School of Marine & Atmospheric Sciences, Stony Brook University

Hurricane Florence is another wake up call for the New York-New Jersey-Long Island region. Six years ago Sandy devastated the New York-New Jersey-Long Island Metropolitan region. Unfortunately, virtually nothing has been built to prevent a recurrence of its damage. We should not have to wait for a second superstorm before we act to protect the nation’s most densely populated and economically important region.

While some environmental advocates and New York City officials have called for caution and construction of half-measures to protect portions of the region piecemeal, these will leave a million and more residents unprotected, many of them living in low-income communities. This local approach will also not protect our most valuable infrastructure systems and economic assets.

Although Hurricane Florence now threatens the Carolinas, residents of the New York-New Jersey-Long Island Metropolitan region should be very alarmed by two characteristics of this storm and other recent hurricanes that will make future storms an even greater threat to our Metro region than Sandy was six years ago.

WAKE UP CALL FOR THE NEW YORK NEW JERSEY AND LONG ISLAND REGION

We did not heed the first wake up call from Superstorm Sandy. Our Metro region is just as unprotected and vulnerable as before Sandy. Millions of residents still live at risk.

New York City has ignored the imperative for a regional solution that transcends geographic and political boundaries and is pursuing a local solution which is likely to lead to failure in the decades ahead.

Florence’s rapid development from a tropical depression into a catastrophic category 4 hurricane in less than 48 hours is most alarming. The prediction is that the storm will stall for days near the coastline, creating even higher storm surges of longer duration and the potential for severe riverine and urban flooding due to predictions of 20+ inches of rainfall.

Meteorologists believe that both of these characteristics appear to be the result of climate change and are likely to shape development of future hurricanes that could threaten our region.

Here in the NY-NJ Metro region we dodged the bullet this time because a high pressure system over the North Atlantic forced Florence into a track that now threatens the Southeast Coast.

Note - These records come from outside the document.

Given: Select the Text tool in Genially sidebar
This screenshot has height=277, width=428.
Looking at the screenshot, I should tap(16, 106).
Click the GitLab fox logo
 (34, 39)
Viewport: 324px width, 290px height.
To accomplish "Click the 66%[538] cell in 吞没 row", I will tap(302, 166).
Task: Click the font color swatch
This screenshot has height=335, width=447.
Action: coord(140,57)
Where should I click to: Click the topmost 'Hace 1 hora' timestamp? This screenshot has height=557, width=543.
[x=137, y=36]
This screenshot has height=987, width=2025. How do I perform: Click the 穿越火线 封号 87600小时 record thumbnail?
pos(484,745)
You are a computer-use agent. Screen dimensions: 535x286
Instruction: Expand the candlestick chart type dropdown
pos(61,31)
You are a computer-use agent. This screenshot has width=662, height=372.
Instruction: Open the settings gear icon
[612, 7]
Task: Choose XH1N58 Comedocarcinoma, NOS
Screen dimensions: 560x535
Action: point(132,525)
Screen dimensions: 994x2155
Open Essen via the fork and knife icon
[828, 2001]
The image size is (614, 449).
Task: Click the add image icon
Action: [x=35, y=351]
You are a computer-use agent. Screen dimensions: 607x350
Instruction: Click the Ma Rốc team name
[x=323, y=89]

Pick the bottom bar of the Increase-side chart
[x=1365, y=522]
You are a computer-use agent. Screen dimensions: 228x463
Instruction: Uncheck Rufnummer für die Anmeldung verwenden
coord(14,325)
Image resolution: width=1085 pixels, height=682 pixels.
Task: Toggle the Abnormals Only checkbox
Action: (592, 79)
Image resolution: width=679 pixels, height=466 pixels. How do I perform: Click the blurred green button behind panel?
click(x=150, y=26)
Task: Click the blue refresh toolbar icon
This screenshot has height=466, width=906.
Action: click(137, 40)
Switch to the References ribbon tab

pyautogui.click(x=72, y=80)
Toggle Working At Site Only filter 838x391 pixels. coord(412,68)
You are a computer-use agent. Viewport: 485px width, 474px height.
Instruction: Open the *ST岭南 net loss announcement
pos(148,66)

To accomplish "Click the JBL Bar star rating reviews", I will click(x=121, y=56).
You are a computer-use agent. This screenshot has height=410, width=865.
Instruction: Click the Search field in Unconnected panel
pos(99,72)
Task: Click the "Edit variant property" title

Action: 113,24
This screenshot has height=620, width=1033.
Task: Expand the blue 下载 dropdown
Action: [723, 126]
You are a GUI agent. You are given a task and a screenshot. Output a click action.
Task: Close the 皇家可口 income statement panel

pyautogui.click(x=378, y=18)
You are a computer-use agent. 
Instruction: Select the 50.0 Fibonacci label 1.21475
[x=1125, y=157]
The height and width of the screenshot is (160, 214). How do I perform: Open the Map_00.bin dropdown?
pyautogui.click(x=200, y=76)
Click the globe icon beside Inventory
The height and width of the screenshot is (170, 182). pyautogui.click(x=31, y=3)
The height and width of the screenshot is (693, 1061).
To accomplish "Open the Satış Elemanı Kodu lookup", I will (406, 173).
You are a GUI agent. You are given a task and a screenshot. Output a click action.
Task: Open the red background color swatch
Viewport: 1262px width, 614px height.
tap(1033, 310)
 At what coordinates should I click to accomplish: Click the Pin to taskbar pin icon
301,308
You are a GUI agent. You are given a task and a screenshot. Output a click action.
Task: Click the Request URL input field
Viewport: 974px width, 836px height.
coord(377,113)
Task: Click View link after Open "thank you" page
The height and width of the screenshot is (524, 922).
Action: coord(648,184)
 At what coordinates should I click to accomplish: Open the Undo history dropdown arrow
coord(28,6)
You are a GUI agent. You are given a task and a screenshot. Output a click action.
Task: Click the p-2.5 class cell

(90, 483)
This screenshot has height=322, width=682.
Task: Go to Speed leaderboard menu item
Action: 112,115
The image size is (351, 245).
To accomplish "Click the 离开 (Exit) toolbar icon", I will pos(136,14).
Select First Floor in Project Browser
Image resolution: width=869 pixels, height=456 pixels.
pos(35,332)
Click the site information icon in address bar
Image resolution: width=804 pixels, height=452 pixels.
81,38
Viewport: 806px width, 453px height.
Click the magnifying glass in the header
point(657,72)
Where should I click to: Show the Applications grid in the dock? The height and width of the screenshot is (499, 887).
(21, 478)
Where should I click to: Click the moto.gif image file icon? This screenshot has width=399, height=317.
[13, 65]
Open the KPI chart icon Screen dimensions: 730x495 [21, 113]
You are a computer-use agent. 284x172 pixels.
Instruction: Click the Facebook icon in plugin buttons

But we can be sure that future extreme storm events will again cause devastating storm surges across the metropolitan region.

And while it would be impossible to build hundreds of miles of seawalls to protect the vast low-lying coastline of the Carolinas and its low-density ribbon development from storm surges, we can protect our densely-developed region from similar devastation by building a system of offshore storm surge sea gates, as more than a dozen other global cities have already done.

WHERE WOULD THE SEA GATES BE LOCATED AND HOW MUCH WOULD THEY COST?

The first of these sea gates would be a five-mile long string of opening gates stretching from Breezy Point in the Rockaways, Long Island to Sandy Hook, NJ. A system of enhanced sand berms would stretch from the on-shore ends of each barrier along both peninsulas to prevent flood waters from breaching these low-lying barrier beaches. A second sea gate would be built across the northern end of the East River near the Throgs Neck Bridge to prevent Long Island Sound storm surges from inundating the city from the east.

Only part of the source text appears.